(Stored data)
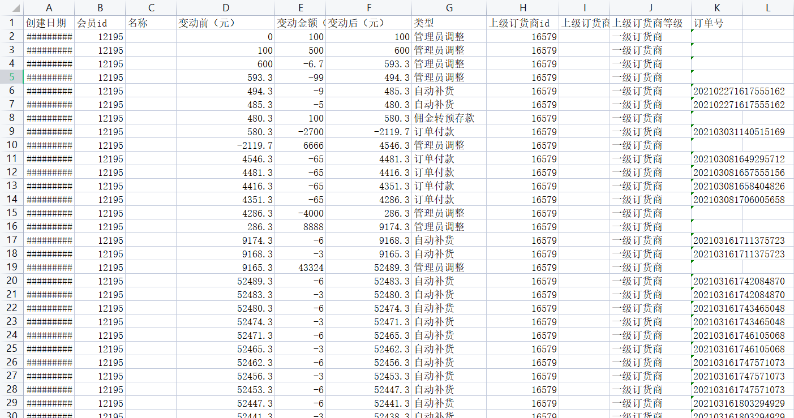The width and height of the screenshot is (794, 418).
Task: Select column K header
Action: coord(716,8)
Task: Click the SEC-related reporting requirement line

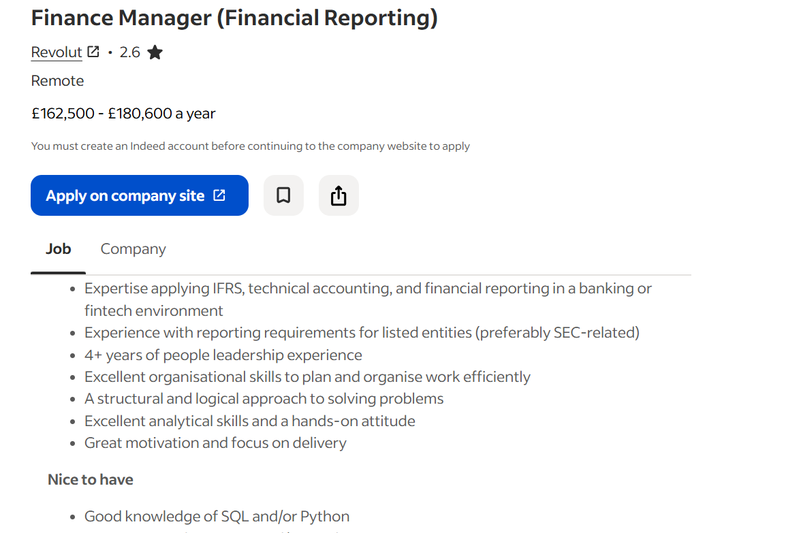Action: (362, 333)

- What is being asked: Leave out every picture, and repeat word for word only the lines from the one holding "Task: Click the" through the end of the entries above, both ends included.

- Reply:
Task: Click the SEC-related reporting requirement line

Action: (362, 333)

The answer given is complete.